Les chaînes de télévision et de radio ont également profité de la révolution. Elles ont pu remplir leur temps d’émissions par des programmes politiques. Les débats politiques se succèdent et se diversifient régulièrement. On a l’impression qu’elles entendent accompagner la révolution jusqu’à la transition démocratique. Deux chaînes de télévision nous ont présenté deux visions différentes de l’islam : la classique et la moderne. En outre, les chaînes de radio et de télé font des recettes supplémentaires grâce à la publicité politique. Une chaîne semble exploiter ses antennes pour promouvoir l’image de son patron pour un éventuel poste politique de haut rang. D’autres chaînes de télévision et de radio verront le jour très prochainement.

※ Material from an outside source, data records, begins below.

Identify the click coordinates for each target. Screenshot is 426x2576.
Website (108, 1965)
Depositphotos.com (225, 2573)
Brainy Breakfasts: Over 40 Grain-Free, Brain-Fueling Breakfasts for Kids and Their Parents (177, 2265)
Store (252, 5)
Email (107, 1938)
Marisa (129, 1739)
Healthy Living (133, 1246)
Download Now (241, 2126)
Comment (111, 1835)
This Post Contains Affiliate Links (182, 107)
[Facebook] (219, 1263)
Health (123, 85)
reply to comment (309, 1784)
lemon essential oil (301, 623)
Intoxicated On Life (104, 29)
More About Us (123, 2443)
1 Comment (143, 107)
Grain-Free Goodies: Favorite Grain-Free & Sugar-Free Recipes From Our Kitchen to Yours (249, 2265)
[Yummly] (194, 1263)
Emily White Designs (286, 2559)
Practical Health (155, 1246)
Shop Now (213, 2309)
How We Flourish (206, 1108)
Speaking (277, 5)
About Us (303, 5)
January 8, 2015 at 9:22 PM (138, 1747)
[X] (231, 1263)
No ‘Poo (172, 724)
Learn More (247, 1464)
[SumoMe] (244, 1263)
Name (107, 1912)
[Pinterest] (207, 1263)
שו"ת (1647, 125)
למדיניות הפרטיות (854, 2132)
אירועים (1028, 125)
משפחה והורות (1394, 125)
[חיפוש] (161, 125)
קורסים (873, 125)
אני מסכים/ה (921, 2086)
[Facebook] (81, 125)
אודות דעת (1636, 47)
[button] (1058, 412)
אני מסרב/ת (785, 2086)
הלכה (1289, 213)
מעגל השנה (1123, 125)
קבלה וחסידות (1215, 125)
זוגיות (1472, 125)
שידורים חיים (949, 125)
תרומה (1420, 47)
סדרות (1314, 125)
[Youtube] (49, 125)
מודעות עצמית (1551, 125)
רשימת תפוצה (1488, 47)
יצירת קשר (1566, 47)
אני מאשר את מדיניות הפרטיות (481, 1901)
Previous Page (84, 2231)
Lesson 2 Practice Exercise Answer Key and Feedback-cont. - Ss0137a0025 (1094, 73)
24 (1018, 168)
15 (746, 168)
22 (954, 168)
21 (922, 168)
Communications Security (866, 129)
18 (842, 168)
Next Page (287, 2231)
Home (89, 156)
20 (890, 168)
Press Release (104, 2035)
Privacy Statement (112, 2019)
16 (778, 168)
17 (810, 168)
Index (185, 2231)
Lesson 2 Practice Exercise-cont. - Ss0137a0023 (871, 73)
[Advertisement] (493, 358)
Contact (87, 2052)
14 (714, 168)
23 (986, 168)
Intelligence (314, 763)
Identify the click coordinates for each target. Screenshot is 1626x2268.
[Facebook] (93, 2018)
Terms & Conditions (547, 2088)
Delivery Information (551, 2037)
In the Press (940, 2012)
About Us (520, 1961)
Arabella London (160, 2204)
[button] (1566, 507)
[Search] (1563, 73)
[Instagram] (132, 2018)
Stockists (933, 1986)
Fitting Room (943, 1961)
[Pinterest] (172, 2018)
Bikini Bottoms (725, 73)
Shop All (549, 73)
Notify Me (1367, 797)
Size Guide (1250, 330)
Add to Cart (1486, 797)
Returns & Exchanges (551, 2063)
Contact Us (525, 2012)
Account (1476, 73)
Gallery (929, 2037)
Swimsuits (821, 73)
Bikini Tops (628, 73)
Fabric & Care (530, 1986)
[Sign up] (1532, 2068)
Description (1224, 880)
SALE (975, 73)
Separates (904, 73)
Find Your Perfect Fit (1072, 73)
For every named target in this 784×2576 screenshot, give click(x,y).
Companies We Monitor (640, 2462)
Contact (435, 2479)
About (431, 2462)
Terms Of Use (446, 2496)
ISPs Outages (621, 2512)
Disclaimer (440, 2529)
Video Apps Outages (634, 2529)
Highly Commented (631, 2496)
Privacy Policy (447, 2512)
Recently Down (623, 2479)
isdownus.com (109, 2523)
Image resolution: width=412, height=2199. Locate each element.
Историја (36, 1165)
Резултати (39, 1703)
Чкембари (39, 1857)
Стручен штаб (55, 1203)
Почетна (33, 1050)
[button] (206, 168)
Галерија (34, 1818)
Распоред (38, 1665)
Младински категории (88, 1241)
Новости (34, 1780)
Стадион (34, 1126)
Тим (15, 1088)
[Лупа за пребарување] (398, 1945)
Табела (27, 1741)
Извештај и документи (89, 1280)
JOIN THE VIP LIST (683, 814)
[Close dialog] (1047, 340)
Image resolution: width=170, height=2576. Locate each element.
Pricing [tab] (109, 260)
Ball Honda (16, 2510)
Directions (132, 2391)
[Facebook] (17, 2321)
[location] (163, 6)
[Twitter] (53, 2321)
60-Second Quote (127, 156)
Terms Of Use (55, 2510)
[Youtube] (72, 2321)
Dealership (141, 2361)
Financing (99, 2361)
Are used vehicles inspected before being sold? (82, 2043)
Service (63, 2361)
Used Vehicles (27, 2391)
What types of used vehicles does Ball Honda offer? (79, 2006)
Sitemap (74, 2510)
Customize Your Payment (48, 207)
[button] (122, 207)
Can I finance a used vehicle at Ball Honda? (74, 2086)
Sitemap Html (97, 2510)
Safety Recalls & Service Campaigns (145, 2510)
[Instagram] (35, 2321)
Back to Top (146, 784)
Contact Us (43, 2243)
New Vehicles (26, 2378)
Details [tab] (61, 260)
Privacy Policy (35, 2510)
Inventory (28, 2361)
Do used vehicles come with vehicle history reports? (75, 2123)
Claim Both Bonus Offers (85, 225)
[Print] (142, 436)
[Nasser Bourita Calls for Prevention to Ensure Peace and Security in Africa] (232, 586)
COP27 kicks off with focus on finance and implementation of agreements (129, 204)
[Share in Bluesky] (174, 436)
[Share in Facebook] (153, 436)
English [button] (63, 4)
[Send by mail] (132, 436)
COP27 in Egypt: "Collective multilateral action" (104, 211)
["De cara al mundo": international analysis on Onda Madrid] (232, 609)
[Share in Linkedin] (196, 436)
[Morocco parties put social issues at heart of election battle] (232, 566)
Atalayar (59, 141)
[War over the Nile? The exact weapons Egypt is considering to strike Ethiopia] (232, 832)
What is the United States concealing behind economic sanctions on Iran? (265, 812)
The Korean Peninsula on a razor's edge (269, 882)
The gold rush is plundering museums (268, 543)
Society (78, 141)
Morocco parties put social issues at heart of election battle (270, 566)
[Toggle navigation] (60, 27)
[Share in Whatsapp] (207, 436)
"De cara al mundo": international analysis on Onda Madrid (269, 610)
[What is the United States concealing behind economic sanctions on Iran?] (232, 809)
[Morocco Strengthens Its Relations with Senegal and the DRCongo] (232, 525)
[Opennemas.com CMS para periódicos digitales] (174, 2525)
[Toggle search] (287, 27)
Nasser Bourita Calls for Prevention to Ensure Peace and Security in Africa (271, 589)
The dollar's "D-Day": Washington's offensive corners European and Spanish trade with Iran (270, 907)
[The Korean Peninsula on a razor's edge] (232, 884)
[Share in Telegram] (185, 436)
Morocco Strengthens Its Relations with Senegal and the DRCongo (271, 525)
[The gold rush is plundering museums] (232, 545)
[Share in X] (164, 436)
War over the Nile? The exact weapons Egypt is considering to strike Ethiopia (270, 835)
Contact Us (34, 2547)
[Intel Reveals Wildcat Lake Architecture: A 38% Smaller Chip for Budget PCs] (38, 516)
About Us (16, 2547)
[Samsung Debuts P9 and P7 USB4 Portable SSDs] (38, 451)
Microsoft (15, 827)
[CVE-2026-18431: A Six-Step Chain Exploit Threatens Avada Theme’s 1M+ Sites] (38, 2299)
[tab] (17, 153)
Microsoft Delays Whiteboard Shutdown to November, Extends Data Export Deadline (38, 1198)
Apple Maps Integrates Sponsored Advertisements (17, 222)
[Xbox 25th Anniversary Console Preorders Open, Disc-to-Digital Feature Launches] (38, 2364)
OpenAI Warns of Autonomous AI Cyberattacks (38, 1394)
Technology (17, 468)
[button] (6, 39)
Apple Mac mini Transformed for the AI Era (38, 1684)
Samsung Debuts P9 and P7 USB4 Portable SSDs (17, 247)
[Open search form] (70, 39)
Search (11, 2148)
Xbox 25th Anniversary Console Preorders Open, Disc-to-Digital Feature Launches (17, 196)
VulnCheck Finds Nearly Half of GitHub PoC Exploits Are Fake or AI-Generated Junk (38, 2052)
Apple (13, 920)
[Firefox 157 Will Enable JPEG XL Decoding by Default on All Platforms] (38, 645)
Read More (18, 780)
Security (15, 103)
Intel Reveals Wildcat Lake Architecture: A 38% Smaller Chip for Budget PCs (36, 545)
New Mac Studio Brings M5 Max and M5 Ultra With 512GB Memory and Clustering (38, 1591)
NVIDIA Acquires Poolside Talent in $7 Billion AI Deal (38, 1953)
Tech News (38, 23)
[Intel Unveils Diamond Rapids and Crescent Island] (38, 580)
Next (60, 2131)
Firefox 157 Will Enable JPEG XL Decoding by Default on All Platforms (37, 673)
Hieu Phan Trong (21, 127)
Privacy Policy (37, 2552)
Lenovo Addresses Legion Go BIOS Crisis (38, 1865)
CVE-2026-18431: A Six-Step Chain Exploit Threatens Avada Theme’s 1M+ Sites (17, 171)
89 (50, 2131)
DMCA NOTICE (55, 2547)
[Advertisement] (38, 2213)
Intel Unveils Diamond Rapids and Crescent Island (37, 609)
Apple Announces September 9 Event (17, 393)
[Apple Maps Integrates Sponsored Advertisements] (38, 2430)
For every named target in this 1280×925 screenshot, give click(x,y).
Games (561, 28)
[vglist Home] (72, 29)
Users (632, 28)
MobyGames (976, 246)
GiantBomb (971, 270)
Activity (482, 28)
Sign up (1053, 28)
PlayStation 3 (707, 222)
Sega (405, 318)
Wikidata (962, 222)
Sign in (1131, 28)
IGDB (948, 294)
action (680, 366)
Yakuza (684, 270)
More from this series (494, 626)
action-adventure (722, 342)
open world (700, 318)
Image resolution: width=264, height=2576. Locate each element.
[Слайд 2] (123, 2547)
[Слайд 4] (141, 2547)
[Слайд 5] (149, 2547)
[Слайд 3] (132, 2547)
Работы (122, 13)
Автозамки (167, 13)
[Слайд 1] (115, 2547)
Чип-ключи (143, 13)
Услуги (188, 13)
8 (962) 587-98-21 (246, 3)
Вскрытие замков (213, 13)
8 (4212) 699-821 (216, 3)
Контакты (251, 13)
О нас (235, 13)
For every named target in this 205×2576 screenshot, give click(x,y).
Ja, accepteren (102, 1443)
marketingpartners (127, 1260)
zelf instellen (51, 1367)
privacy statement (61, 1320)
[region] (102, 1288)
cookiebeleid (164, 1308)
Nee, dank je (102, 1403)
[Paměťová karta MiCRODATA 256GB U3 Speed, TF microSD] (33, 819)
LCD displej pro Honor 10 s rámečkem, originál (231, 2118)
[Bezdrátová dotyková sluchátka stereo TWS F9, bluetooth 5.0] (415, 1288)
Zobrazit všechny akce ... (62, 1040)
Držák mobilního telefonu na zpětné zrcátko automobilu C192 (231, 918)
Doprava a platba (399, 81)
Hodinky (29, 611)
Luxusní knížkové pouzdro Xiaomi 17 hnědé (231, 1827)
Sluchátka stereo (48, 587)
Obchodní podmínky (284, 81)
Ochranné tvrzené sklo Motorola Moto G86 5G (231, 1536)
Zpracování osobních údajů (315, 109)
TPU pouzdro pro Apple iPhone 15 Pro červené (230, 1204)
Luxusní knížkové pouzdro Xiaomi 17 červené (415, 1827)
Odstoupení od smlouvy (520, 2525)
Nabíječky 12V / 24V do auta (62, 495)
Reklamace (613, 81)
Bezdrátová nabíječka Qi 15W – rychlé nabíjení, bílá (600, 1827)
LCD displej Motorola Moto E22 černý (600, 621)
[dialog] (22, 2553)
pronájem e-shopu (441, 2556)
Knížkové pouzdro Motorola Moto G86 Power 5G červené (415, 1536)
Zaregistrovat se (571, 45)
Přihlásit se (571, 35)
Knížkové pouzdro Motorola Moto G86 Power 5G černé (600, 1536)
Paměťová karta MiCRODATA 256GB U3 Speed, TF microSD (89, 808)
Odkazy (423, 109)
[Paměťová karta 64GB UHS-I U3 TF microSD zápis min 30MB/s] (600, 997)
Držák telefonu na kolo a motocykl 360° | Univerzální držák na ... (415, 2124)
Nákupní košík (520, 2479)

Grâce à la révolution le peuple tunisien est devenu libre et politisé. Les débats et les avis sur des questions politiques sont déjà chose courante. On ose critiquer les politiciens, les policiers, les responsables de la fonction publique, etc. On se permet même de proférer des mots obscènes à l’encontre d’autrui sur les réseaux de Facebook. On étale même sur les quotidiens leur doute quant à l’état de santé de nos dirigeants politiques et de leur capacité à diriger le pays.
Le revers de la médaille
Le plus grand problème auquel les Tunisiens font face depuis la révolution c’est l’insécurité. Ils ont peur pour leurs vies et leurs biens. Les braquages, les vols, les viols, les actes de pyromanie, les saccages, les violences, les guéguerres tribales, les attaques perpétrées par des islamistes, etc., sont autant de menaces pour le citoyen, ce qui l’a obligé à se doter d’armes de défense artisanales pour se protéger en cas de besoin.
Le chômage s’est accentué avec l’avènement de la révolution. Les grèves, les sit in, les fermetures des usines et la fuite des investisseurs sont à l’origine de l’accroissement du nombre de chômeurs. Les régions intérieures sont les plus touchées. Un mécontentement général y règne et favorise malheureusement les conflits subjectifs et infondés entre les différents tribus/quartiers.
L’économie a subi de son côté les effets négatifs de la révolution en dépit des efforts du gouvernement. Celui-ci est constamment critiqué par les partis politiques. Pourtant, ceux-ci n’ont pas d’alternatives et leur seul souci est d’élever leur voix pour se faire entendre et influencer l’électorat. Le taux de croissance est à son plus bas niveau atteignant un seuil critique. Le soutien au gouvernement tarde à venir. Les touristes européens et algériens n’ont pas voulu passer leurs vacances en Tunisie en raison de la situation sécuritaire précaire. Nos belles plages demeurent désertes. Les boutiques d’artisanat sont vides. Les hôtels cherchent à séduire une clientèle locale avec des offres «alléchantes». La situation de guerre en Libye a favorisé l’augmentation des prix de certains produits. Les spéculateurs et les grandes surfaces imposent leurs prix. La vie est devenue plus chère. Le commerce a été fortement touché en raison de la réticence des acheteurs, de l’arrêt de production de certains produits et de la concurrence déloyale du commerce parallèle.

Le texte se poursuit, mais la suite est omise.